Work request = Here is the listing. Report each line in it that contains the string "computer".

Records shown =
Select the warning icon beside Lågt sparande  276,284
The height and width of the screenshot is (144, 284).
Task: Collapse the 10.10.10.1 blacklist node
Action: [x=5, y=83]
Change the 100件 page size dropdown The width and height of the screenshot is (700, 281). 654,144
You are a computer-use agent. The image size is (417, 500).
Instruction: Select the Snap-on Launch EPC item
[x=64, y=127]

---

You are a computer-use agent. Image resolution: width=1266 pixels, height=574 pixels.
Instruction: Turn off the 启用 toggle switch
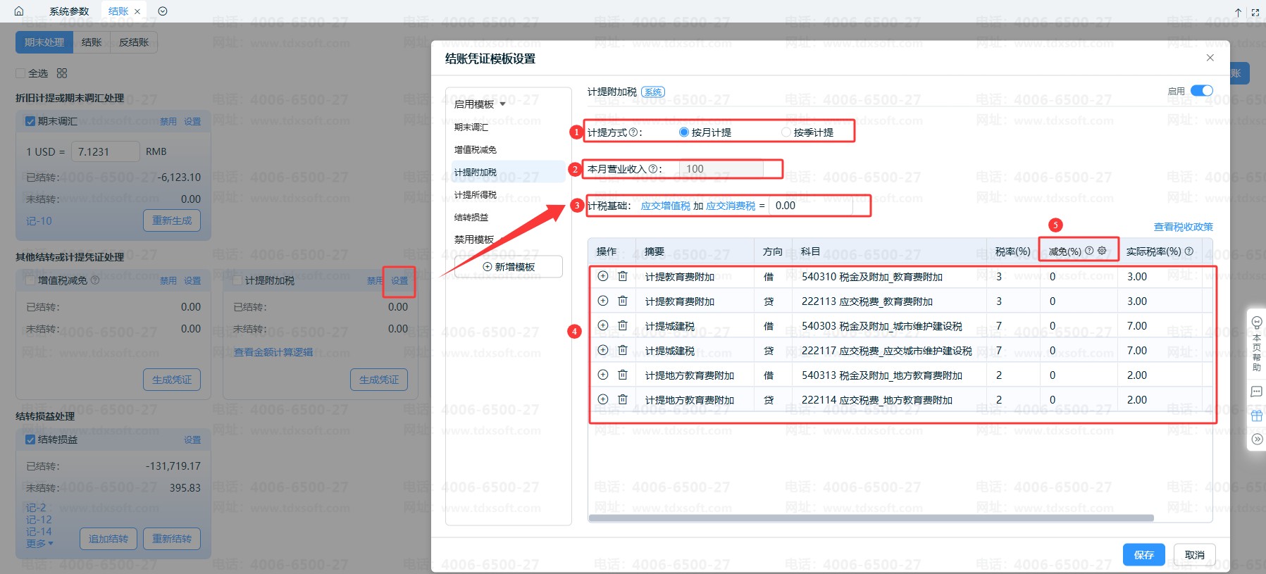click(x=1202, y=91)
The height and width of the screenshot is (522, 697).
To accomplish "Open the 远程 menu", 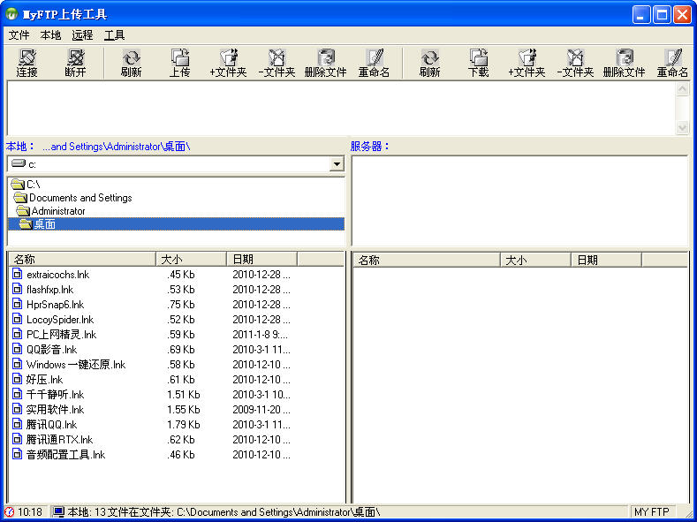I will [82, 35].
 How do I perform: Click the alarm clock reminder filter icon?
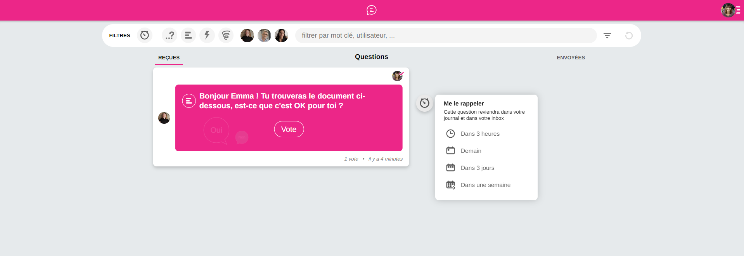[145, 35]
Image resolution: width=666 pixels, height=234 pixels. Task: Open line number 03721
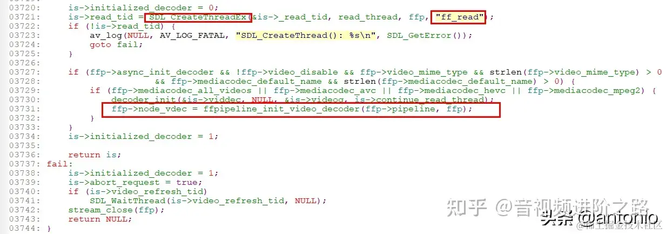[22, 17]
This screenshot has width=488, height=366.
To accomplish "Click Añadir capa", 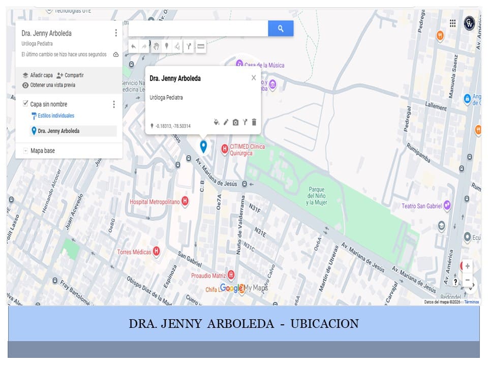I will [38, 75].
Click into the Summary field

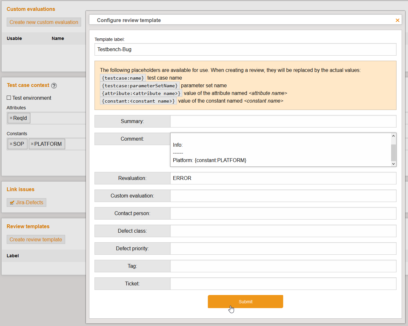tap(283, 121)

==

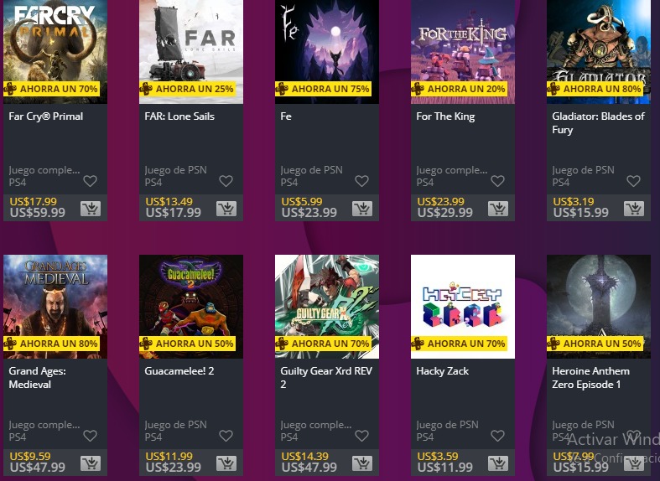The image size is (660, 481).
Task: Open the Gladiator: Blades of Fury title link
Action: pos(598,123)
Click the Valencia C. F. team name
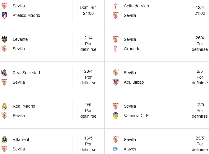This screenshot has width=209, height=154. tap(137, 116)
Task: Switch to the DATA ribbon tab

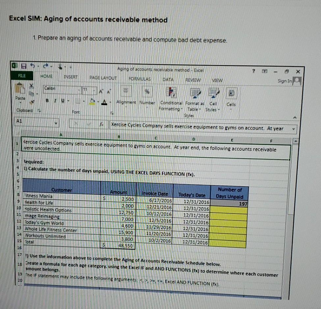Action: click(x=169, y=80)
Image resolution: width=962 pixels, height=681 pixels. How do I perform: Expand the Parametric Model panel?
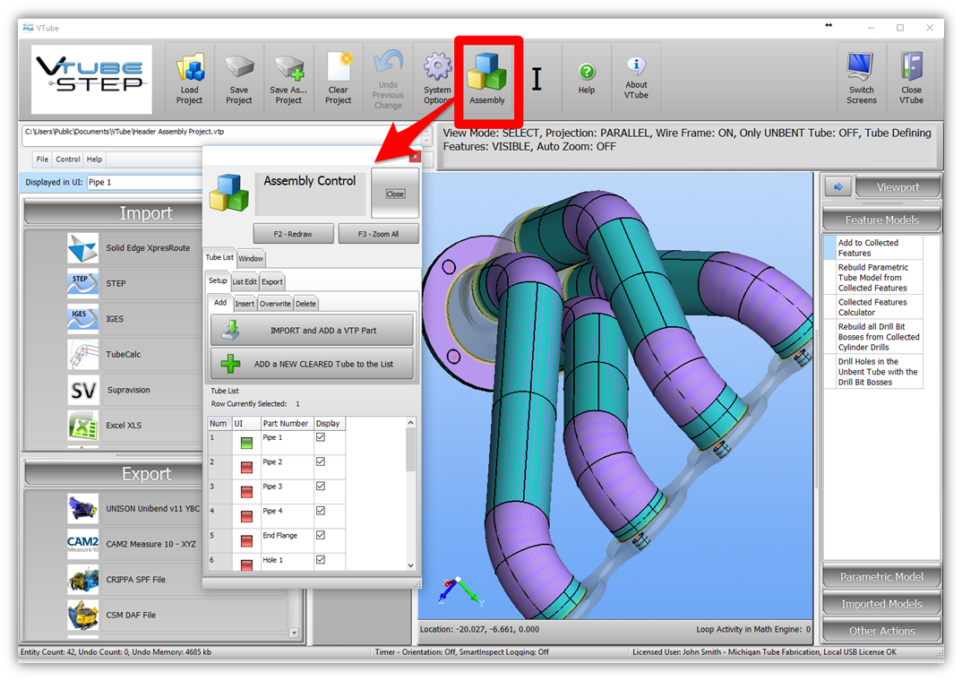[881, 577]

The answer =
You are a computer-use agent. The image size is (417, 500).
You are a computer-use agent. Image resolution: width=1266 pixels, height=574 pixels.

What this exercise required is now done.